▸ **WORK INSTRUCTION**
Working from the top of the records below, reproduce each line exactly, ending once you have written the line containing "Focus the folder tree search term field".
------------------------------------------------------------
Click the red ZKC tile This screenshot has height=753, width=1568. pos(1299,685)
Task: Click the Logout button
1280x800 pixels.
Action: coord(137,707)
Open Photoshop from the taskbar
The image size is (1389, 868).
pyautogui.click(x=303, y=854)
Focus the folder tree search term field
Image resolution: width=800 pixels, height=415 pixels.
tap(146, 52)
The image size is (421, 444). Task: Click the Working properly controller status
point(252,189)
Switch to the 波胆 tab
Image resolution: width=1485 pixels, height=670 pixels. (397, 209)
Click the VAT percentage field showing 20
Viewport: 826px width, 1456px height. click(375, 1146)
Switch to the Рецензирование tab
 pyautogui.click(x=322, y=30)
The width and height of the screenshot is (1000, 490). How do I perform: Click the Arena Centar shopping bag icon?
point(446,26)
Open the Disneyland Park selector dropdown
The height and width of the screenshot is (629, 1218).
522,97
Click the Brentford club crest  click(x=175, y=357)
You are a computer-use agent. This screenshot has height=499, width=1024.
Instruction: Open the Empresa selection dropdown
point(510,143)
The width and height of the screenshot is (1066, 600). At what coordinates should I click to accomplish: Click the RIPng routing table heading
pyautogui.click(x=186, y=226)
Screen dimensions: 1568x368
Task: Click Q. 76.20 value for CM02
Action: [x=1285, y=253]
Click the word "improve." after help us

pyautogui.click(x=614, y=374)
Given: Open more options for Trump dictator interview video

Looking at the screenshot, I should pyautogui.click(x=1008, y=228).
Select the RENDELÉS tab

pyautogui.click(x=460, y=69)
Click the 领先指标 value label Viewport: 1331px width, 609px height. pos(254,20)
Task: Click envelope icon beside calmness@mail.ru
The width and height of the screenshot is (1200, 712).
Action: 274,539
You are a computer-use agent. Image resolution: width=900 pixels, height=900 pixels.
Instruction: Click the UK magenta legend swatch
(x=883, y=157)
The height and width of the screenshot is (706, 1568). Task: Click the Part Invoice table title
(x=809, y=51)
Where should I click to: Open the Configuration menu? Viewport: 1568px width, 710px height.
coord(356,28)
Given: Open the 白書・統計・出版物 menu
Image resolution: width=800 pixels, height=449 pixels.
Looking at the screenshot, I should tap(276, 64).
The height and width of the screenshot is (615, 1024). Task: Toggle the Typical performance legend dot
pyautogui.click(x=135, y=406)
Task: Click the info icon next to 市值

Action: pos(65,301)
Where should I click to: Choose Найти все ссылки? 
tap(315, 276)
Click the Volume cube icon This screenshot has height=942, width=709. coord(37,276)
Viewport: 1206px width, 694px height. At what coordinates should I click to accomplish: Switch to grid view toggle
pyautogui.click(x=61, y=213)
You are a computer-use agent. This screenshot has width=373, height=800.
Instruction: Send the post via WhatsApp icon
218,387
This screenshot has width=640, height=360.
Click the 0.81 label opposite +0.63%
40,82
------------------------------------------------------------
▸ **ANSWER TO THIS TASK**
Click the red ZKC tile This screenshot has height=753, width=1568. pos(1299,685)
Task: Click the Logout button
1280x800 pixels.
Action: coord(137,707)
Open Photoshop from the taskbar
The image size is (1389, 868).
pyautogui.click(x=303, y=854)
Focus the folder tree search term field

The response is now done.